Research Objectives

Four research domains

The individual research projects will target different aspects of longitudinal semantic analysis and when brought together offer a holistic body of knowledge and methodologies. In particular, they will enable us to address semantic change across four research domains allied with the network’s objectives:

1. Design

Theoretical and Practical Innovation in Research Design

The first objective is to assess the impact of research and tool design in longitudinal semantic text analytics, i.e. the environment of design, in order to establish optimal workflows and data visualisations. Under this umbrella, research projects address questions such as how design supports and/or predicates the outcomes of language analysis: How data-driven can a data-driven approach be?
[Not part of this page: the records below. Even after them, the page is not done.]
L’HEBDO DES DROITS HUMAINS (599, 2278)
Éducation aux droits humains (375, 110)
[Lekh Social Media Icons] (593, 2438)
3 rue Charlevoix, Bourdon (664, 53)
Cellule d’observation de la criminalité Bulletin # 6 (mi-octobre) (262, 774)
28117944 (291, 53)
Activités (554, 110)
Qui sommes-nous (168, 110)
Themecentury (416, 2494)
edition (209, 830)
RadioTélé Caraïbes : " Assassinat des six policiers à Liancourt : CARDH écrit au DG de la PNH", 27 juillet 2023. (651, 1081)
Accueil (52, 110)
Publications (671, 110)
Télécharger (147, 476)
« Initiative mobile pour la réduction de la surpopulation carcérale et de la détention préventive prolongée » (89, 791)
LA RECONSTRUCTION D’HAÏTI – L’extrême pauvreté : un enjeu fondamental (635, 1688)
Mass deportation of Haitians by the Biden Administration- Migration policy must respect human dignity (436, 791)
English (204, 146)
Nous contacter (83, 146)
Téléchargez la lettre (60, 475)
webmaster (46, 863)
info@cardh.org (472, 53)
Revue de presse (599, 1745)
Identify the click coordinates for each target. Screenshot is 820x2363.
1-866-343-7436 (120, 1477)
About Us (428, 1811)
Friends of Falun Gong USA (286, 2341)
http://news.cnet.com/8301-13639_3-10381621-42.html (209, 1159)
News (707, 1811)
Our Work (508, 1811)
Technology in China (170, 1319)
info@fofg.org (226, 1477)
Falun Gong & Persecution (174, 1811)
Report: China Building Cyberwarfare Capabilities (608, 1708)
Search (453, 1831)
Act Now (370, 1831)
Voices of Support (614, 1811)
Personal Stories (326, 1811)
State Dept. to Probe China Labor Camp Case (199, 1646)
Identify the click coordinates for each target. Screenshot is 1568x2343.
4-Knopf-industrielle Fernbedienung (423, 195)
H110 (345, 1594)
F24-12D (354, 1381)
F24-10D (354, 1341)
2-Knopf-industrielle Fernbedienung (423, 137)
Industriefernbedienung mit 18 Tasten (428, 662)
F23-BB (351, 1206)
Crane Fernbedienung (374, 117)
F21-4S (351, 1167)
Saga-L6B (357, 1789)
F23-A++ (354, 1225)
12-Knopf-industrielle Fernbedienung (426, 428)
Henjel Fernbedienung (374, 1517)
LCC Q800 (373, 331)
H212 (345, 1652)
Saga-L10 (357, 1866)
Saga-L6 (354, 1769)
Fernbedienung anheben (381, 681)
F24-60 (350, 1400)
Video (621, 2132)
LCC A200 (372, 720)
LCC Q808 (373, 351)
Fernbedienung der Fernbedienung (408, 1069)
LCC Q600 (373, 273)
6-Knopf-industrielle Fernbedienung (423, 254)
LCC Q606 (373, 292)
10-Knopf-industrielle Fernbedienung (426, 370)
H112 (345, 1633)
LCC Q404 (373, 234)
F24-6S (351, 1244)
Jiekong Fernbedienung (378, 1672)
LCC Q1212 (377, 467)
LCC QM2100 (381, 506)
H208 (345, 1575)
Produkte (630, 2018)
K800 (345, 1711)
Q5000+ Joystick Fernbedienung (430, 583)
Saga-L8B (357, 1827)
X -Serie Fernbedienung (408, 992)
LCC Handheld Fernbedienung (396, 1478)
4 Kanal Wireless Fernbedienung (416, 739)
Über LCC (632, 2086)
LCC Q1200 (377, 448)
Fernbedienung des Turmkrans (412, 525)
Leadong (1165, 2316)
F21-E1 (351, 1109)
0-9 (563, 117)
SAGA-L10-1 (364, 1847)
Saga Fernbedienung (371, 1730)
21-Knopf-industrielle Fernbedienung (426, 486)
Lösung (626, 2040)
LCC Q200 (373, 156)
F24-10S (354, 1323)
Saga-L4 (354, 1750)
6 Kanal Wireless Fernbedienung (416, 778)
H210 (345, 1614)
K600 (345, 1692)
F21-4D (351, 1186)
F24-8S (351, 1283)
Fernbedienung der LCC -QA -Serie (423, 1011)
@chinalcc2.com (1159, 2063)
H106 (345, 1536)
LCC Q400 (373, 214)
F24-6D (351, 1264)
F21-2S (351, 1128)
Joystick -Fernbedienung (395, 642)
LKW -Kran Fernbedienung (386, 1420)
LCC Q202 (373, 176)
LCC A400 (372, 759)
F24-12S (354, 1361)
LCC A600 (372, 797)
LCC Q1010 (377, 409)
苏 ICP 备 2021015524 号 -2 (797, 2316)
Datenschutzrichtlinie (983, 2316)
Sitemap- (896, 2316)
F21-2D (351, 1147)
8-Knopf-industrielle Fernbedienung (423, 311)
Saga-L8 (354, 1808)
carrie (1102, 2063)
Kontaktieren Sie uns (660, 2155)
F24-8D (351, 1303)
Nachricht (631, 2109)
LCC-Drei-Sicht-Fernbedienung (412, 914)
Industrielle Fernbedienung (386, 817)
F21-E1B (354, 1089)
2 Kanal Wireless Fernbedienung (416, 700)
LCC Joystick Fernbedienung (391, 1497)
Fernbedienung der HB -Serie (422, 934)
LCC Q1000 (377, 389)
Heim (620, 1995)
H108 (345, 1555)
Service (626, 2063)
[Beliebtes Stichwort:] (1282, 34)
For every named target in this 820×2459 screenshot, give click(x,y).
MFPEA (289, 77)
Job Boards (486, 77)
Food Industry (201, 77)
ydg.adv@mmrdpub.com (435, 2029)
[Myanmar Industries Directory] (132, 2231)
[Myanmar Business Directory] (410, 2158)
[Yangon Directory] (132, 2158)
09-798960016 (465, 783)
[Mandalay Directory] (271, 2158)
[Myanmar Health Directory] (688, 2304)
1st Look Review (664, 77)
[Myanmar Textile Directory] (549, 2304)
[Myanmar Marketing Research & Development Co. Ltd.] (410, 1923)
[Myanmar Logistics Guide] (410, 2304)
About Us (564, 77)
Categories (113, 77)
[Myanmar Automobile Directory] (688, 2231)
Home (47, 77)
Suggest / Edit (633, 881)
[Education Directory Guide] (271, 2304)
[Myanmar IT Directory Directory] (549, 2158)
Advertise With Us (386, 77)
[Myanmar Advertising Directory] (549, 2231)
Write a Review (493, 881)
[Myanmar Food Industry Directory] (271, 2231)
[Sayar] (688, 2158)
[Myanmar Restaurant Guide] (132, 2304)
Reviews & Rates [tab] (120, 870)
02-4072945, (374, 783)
What are the varying points at which human knowledge about historical language data can be inserted into data-driven processes or algorithms in order to improve or enhance those processes, for specific research goals? What is the ideal balance between ‘naturally occurring historical language data’ and ‘human intervention/annotation’, for different research goals? 

2. Language

Longitudinal Meaning in Lexis and Grammar

The second objective is to optimise the identification and analysis of semantic change with attention to linguistic variables, in the environment of language across time. Research projects will explore changes in how meaning is constructed and communicated in relation to lexical and grammatical contexts, asking: How can we adopt and adapt lexical and grammatical approaches to meaning in Natural Language Processing established for contemporary linguistic data, to apply them to historical texts? What additional linguistic variables, including grammar, usage, lexis, and spelling, must be accommodated to efficiently analyse meaning in historical texts? How does the variable of time enhance our understanding of other variables in language data, such as meaning change, or the conditional probabilities of lexical, grammatical, and phrasal co-occurrence? 

3. Literature and Text

Longitudinal Meaning in Different Text Types

The third objective is to apply different methods of semantic analysis to questions of text type, genre, and style in the environment of literature across time. Research projects will explore the construction of meaning in relation to domains including the work of a single author, reused text in large historical text collections, and the evolution of different genres, asking questions such as: How are meanings expressed in texts dependent upon text type, genre and style? How can text type, genre, and style be identified automatically in historical texts, in order to inform the automatic identification of meaning? How can knowledge about text types enhance or improve existing methods of distributional semantics or word embedding, or Machine Learning? 

4. History

Longitudinal Meaning in Cultural, Social, Political and Economic Contexts

The fourth objective is to test the performance of state-of-the-art tools for semantic analysis in the domain of history. Research projects will apply multiple tools to one or more longitudinal datasets, pursuing a given research question and offering a detailed account of the tools’ efficacy for historian-led research, suggesting adaptations to refine the automatic detection of meaning in old language data. They will consider questions about how meaning is constructed and communicated in relation to real-world cultural, social, political, economic, and material contexts: What elements of meaning, relating to interactional norms, concepts, and contexts (as construed by historians), can be effectively mapped onto linguistic data for Natural Language Processing (NLP) analysis? Conversely, what elements of NLP analysis can be meaningfully mapped onto humanities research questions about meaning in history? Can we apply knowledge of meaning in use, and knowledge of language in social, cultural and historical contexts to improve existing algorithms and quantitative approaches to meaning in computational linguistics?